The headline news for the Santa Cruz Real Estate Update April 2015 is that the Santa Cruz median home price has returned to its peak – or nearly so. The median price for single family homes in Santa Cruz county in March 2015 was $775,000. This represents a 15.7% increase from the median price a year ago ($670,000) and a 10.7% jump from the month before. We are now just a hair’s breadth – 1.8% – below all-time high of $789,500 set in November of 2005.
Given the fact that home prices are now pretty much as high as they have ever been, a lot of people are going to be asking, again, if we are in a market bubble…or is today’s real estate market fundamentally different? Might the inevitable bubble talk be overblown?

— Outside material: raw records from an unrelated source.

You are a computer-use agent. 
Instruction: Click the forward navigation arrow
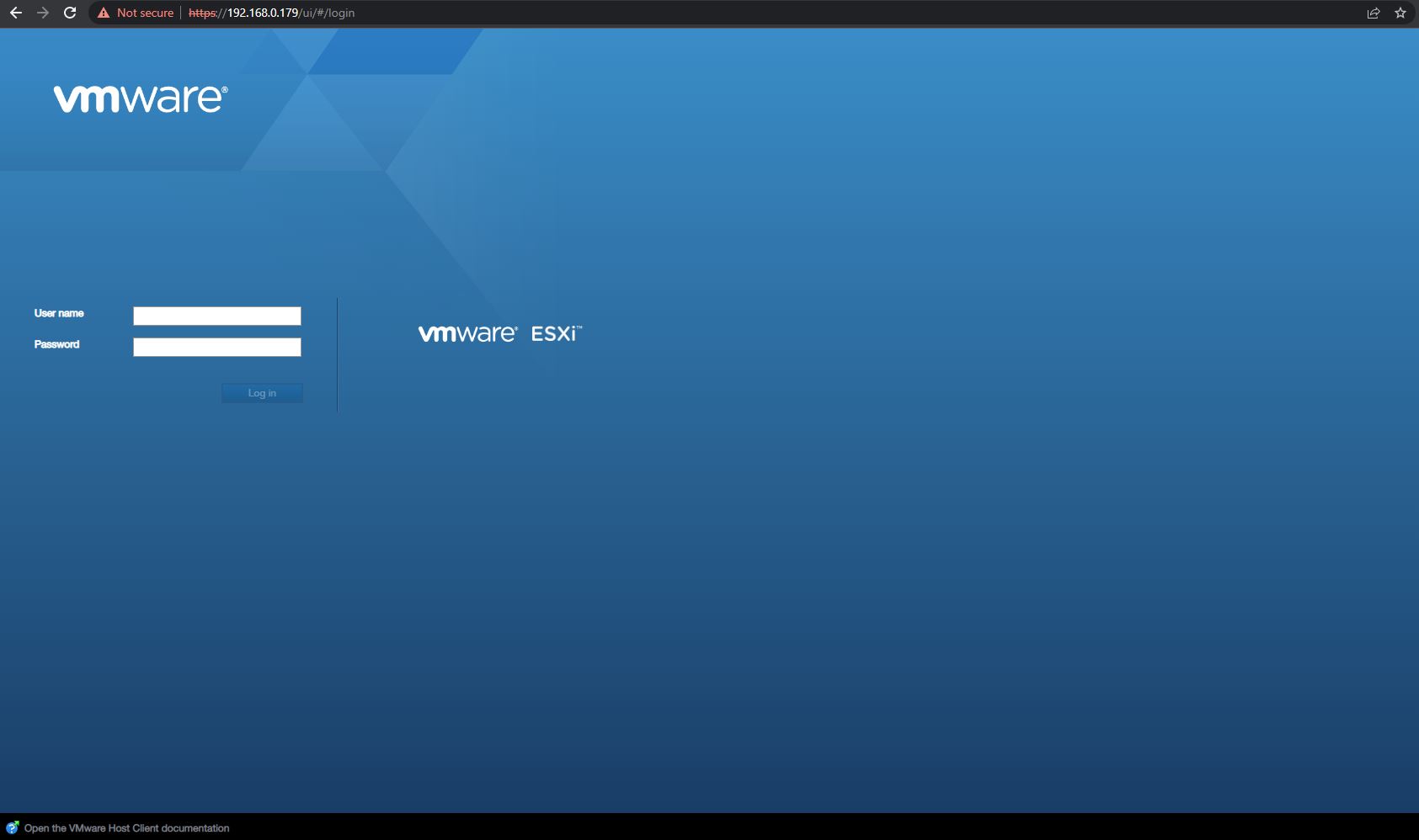[x=42, y=13]
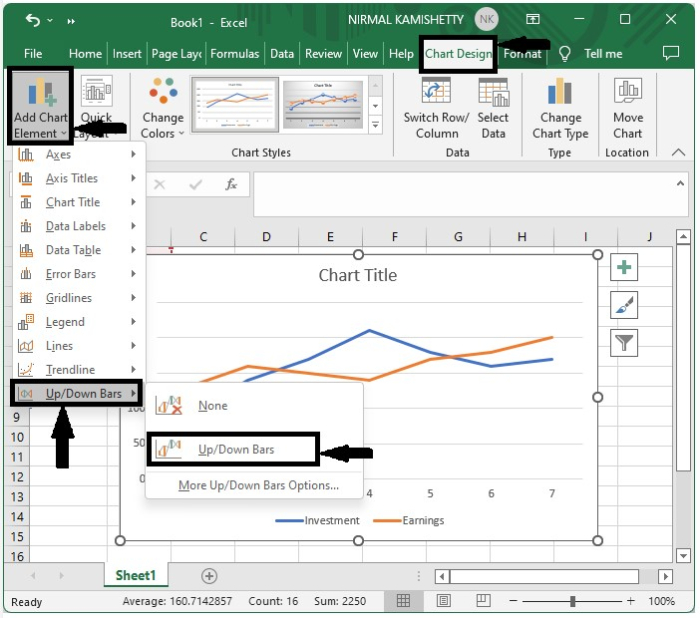The width and height of the screenshot is (700, 618).
Task: Open the Chart Styles paintbrush button
Action: tap(624, 305)
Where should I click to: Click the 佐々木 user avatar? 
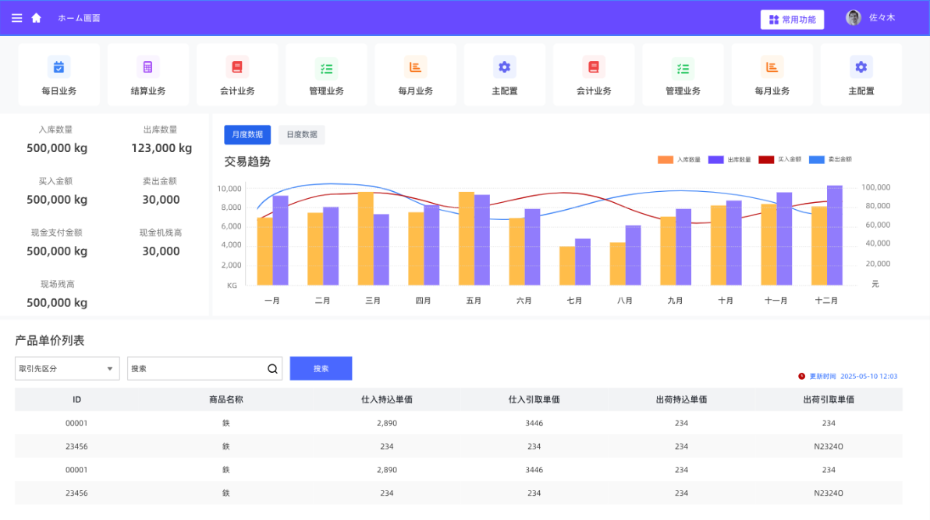[x=853, y=18]
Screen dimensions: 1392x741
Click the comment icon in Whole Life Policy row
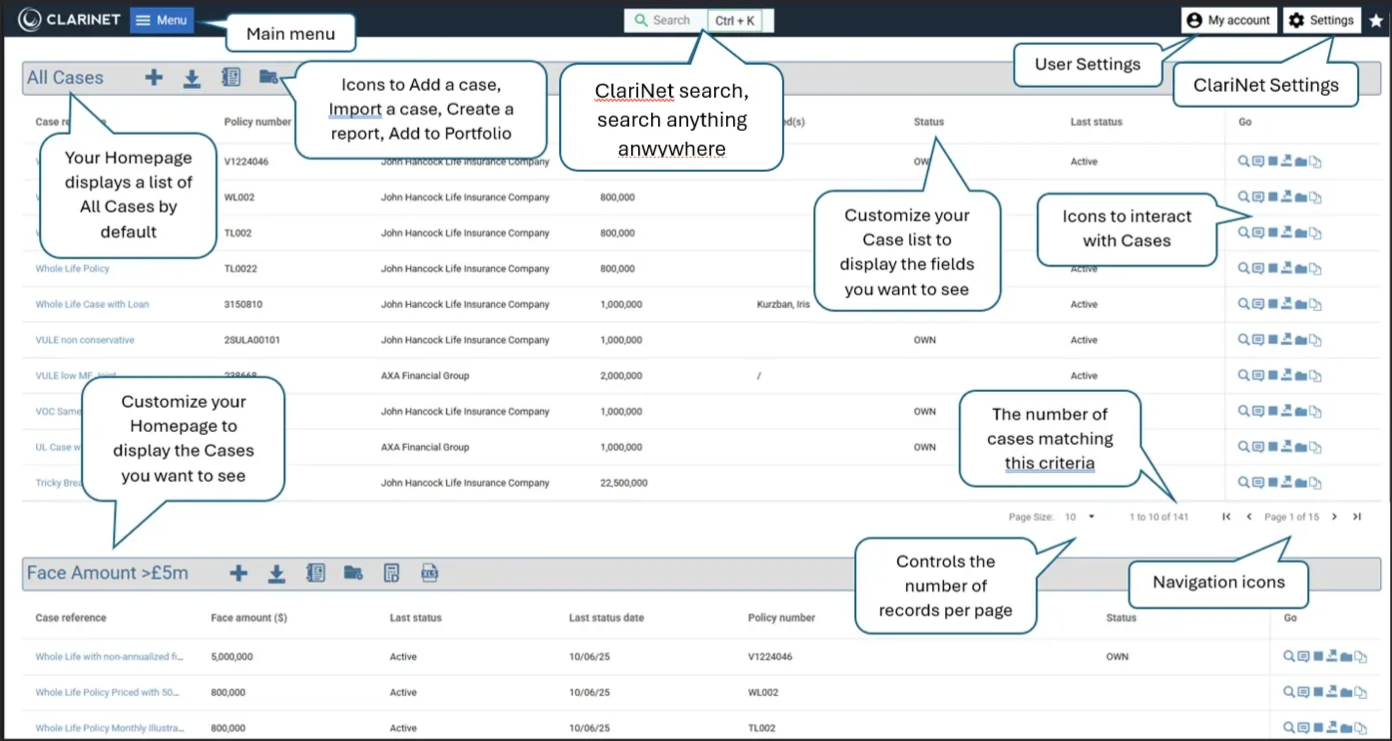coord(1258,268)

To answer that question, let’s take a trip down memory lane. While the all-time high median price was reached in November 2005, prices did not fall off a cliff the next month. Rather, they appeared to plateau for nearly two years. In July 2006, the median price was $772,500 and in May 2007 the price was was $779,000, in August 2007 the price was $780,000.
But the next month in September ’07 the price was $702,000 and in January 2008 the price had dropped precipitously to $606,000. Ultimately, the bottom was reached in February 2009, when the median price hit $380,000 – a drop of 52% in median price in the span of about 38 months. And now, 61 months later, we are back nearly to the peak again, as shown in the chart provided here.
Is history bound to repeat itself? Or now, nearly ten years later, are things so different that a median home price in the high $700,000’s is sustainable? What’s different today compared to the last time home prices were at this level in Santa Cruz county?
What’s Different Today vs. 2005
There are several factors which characterize today’s real estate market that are indeed different from the bad old days. The first of these is market rent. I don’t have hard rental data like I do home price data. However, I talk to a lot of people in the rental market, and it seems as though monthly rental prices are up by about 40-50% compared to what they were 8-10 years ago. For people who can actually afford to buy a home today, they won’t be paying much – if any – more to own than to rent, after considering their mortgage interest tax deduction. The last time prices were this high, the cost differential between renting and owning was considerably greater. For many people today, owning a home – even at these prices – seems to pencil out.
Another factor is that in today’s market, lending standards are much, much stricter than they were before. In 2005, if you could fog a mirror, you could get a loan. “Liar loans,” “no doc loans,” “stated income” – all you needed was a good credit score to take out a loan for hundreds of thousands – even a million! – dollars. You just told the bank how much you made, and they’d give you a loan, based on your good credit and undocumented, stated income.
100% financing was also popular in this time. You could buy a home with literally nothing down, as even your closing costs could be rolled into the purchase price – which really means banks were handing out 103% financing on a regular basis. Today, 100% financing is virtually non-existent, except in the case of VA or USDA loans, which both make up a very small part of the overall mortgage market. In addition, we now have the Qualified Mortgage Standards which prohibits lenders from making loans which consumers will be unable to repay.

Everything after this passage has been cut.